Now if one thing is more certain than another, it is that Beauty is for ever new. Each sense of beauty is a new creation, a fresh activity of the spirit, be it inspired never so often by the same object. And this means that to know the Real is for ever a new thing. God’s love is always new for Himself. His self-knowledge is creation perpetually renewed. It follows,a fortiori, that His knowledge of the beings He creates and is creating is each moment new. Because knowledge is in its first movement Beauty, there can be no stagnancy in Eternal Being, no dead level of satiety in Eternal Life.

Beauty is expression. For God it is the expression of His relation to Himself as transcendent, and of the substantiation of His transcendence through His relation to others as immanent, in the first stage of the movement of that relation towards and into transcendence. Beauty is the expression of a relation, and is ever new. But the relation itself is Love. God is Love; that love is expressed as Beauty; and Beauty is necessarily eternal, because it is the knowledge of Reality. God is Love. This is to say that God IS because He is a relation, to Himself and to others. Here is the inmost heart of Trinitarian Doctrine, as we have seen[17]. Because He is Love, He expresses that Reality in activity. But activity has two sides, the theoretical and the practical. His expression is, on the theoretic side, Beauty, and is hence for ever new for Him. He is for Himself a Relation, known intuitively and expressed as Beauty, and His intuition of this Reality is ever new. On the practical side it is Creation, full of purpose (economic aspect) and of goodness (moral aspect); new for us, His creatures, but only achieving, for us even, its full newness as we come to know the Reality which is the experience of the Love that is perfect in Him alone; only achieving its full newness as we begin ourselves to know, to express, and to create: as we become gods ourselves. And what He creates is real, beautiful, and new.

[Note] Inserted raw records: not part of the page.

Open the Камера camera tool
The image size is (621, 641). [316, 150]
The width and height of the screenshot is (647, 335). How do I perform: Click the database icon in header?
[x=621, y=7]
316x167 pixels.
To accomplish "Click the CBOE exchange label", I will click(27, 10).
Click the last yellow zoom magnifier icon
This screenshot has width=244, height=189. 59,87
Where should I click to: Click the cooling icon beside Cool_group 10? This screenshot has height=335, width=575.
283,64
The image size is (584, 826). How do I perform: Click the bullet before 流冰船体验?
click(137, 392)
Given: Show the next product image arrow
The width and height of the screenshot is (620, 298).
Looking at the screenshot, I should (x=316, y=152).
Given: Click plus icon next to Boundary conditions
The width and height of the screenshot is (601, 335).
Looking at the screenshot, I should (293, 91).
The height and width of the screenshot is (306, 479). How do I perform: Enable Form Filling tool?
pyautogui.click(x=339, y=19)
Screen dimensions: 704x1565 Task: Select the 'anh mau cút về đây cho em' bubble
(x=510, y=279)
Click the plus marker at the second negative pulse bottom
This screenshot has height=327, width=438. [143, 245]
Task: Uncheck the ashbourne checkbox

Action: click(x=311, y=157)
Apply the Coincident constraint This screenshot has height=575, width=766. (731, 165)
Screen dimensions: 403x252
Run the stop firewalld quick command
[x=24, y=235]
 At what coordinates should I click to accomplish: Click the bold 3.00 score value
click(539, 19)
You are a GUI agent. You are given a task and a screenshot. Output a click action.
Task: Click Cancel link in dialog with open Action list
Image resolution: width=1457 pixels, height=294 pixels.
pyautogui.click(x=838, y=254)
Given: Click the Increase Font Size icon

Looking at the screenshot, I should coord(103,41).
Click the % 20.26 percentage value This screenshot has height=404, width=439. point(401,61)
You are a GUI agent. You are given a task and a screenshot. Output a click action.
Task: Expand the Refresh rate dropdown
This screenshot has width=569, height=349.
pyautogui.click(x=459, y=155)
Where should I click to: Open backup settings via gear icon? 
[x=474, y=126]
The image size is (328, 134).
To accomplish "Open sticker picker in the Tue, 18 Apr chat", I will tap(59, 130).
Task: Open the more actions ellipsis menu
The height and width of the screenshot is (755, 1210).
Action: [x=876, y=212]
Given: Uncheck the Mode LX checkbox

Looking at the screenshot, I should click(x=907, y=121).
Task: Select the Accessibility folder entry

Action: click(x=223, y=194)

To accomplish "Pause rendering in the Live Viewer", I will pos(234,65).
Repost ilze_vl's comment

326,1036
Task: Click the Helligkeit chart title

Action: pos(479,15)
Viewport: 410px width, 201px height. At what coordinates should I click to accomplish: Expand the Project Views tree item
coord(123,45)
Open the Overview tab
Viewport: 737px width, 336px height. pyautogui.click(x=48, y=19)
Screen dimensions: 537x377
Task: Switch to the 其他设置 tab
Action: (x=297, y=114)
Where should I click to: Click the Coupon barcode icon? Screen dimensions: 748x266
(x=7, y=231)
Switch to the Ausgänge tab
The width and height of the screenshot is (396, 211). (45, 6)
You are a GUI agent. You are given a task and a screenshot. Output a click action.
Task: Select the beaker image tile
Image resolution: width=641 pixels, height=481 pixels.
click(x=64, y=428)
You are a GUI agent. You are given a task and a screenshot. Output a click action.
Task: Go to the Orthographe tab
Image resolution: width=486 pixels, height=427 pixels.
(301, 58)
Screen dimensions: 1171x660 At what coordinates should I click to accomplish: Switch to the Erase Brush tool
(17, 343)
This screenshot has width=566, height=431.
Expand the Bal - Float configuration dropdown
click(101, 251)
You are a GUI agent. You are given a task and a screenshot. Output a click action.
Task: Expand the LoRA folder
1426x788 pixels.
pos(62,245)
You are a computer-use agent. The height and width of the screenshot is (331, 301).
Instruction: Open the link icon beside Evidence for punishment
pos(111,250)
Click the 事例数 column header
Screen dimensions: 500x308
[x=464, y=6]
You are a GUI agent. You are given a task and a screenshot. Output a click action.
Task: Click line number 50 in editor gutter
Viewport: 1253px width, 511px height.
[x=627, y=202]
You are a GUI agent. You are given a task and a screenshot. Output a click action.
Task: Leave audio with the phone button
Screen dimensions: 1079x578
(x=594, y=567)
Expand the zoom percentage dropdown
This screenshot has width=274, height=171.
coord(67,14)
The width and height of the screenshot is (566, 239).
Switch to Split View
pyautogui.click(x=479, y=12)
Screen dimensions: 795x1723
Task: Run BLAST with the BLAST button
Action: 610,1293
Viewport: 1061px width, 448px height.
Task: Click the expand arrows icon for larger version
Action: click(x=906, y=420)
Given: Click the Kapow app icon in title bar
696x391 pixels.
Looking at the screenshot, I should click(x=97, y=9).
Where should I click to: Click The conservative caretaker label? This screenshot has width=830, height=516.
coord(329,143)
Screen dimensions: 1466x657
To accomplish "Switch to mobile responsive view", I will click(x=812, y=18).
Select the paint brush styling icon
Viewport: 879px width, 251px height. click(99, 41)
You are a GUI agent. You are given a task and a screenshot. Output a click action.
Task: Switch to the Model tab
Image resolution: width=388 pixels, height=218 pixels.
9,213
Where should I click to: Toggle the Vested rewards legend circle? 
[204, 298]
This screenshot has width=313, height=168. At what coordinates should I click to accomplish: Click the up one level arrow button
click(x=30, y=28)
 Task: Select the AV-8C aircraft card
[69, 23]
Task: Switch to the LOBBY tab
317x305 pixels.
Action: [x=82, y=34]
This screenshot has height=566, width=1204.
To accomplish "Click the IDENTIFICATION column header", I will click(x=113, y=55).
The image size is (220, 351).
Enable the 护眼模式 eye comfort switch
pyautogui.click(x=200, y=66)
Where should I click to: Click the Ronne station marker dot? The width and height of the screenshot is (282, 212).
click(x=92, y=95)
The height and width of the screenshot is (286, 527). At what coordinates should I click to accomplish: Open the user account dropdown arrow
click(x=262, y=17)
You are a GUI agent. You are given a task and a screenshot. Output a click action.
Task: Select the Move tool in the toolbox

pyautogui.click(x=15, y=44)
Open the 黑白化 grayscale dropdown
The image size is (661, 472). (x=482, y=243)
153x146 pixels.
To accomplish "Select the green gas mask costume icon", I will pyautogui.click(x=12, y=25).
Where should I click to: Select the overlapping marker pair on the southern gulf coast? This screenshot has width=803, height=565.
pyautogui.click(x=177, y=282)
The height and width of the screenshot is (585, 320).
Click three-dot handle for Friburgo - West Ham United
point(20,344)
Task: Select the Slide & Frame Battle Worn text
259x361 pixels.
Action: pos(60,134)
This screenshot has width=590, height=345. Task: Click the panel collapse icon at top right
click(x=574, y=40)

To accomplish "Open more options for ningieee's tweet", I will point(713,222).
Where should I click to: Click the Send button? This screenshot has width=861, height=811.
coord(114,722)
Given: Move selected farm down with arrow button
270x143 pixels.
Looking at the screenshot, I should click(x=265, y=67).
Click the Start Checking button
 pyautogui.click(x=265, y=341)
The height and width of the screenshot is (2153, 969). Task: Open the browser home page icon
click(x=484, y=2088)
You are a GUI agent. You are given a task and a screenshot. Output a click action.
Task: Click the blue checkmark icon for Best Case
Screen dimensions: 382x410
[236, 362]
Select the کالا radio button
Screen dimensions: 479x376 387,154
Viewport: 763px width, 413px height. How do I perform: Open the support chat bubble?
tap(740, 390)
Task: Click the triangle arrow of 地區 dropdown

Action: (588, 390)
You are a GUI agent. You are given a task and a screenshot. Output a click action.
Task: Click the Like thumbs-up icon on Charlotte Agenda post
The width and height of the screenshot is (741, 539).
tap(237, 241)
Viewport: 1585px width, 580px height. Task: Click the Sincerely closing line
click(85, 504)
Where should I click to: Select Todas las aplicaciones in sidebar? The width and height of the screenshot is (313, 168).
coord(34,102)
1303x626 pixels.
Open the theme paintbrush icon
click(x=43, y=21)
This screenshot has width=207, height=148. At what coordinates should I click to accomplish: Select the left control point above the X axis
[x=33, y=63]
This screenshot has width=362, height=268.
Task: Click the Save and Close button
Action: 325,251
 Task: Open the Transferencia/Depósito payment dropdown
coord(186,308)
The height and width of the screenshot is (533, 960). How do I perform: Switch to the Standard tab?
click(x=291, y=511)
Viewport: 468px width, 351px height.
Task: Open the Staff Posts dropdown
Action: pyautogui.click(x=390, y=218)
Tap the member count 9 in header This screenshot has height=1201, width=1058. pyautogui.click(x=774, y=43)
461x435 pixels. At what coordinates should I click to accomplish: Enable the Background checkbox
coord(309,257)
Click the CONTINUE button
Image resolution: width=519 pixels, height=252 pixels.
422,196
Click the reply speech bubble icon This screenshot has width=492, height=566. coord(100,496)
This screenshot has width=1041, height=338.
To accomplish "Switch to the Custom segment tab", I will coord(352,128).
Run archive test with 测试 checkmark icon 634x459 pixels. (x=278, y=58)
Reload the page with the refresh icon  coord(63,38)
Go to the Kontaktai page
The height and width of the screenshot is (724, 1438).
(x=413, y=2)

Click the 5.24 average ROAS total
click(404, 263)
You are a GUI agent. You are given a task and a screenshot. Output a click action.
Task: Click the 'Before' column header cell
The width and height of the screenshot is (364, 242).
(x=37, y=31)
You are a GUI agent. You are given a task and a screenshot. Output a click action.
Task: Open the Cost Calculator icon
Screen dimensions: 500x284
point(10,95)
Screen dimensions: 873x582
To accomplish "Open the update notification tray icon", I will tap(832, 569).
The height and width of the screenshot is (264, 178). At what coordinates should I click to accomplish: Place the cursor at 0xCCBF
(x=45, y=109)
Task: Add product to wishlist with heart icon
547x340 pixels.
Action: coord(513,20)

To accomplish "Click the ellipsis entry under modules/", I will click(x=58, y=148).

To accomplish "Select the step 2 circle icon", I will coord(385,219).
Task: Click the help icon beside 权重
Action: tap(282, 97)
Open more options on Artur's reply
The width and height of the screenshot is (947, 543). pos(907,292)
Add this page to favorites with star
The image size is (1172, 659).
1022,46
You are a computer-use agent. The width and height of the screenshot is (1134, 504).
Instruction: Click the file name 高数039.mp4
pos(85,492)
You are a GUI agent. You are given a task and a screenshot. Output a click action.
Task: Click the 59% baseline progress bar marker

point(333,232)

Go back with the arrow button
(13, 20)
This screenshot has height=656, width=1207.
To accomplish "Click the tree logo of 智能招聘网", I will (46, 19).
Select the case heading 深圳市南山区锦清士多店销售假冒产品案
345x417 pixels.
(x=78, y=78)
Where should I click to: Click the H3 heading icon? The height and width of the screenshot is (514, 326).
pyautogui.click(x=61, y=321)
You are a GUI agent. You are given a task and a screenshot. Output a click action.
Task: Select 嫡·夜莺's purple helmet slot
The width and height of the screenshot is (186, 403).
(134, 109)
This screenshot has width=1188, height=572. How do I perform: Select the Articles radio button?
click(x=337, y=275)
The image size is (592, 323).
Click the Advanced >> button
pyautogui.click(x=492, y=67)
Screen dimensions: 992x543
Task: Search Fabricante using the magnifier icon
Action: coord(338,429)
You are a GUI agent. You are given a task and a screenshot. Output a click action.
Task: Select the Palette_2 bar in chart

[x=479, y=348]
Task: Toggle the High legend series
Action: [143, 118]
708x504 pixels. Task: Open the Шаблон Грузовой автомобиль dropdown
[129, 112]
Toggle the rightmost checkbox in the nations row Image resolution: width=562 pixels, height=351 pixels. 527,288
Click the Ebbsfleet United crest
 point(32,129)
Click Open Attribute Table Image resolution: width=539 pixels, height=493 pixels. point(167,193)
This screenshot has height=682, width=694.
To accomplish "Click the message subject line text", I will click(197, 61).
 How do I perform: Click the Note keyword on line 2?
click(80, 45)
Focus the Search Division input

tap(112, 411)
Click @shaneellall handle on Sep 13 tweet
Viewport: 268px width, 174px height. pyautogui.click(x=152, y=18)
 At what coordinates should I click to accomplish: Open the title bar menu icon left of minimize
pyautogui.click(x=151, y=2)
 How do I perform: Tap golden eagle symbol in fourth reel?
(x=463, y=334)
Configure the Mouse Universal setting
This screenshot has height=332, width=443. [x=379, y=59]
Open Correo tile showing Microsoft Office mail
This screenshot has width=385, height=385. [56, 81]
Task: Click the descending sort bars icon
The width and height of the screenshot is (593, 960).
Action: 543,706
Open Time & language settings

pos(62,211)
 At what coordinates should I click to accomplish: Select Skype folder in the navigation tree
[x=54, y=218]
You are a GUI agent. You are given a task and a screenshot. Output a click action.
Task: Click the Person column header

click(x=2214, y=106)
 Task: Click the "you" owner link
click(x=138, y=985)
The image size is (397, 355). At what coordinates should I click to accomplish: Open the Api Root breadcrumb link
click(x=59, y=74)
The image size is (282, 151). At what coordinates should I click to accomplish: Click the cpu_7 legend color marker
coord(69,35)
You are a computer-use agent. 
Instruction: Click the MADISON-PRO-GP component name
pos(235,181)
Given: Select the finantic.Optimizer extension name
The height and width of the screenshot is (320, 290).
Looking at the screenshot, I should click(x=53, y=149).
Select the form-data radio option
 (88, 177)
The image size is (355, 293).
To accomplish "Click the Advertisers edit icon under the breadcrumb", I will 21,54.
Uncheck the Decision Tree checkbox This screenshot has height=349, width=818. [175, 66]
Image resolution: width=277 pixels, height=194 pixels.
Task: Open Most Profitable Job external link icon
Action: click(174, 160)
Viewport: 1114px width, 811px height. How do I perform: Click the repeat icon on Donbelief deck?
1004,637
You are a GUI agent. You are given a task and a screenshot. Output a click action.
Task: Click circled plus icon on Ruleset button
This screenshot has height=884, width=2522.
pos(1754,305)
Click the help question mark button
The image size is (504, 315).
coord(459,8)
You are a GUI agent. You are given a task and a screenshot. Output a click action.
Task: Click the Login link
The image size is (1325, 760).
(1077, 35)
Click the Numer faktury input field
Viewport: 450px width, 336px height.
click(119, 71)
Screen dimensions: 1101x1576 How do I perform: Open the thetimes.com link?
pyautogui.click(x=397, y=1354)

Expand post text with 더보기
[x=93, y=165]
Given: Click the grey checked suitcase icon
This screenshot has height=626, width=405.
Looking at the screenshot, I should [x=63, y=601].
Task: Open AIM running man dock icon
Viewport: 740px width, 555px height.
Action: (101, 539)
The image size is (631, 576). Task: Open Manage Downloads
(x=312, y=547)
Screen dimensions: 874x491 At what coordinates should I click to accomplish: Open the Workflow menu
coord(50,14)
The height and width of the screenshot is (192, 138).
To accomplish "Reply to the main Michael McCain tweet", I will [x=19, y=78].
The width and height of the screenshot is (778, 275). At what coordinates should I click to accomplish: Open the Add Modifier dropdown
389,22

Beauty is eternal. It is the meeting-place of personal beings for ever; but it is a symbol only so long as these personal beings are imperfect, and their knowledge incomplete. Beauty and knowledge become coextensive as immediate intuition extends its boundaries till logic has no more a place, or rather till logic and intuition cover the same ground. So too with the practical; the useful extends its boundaries till it is coextensive with the good, and the two become one and the same. The activity that remains is as God’s activity. Love is itself because it is both knowing and doing; absolute Being is the circle of these two inseparables.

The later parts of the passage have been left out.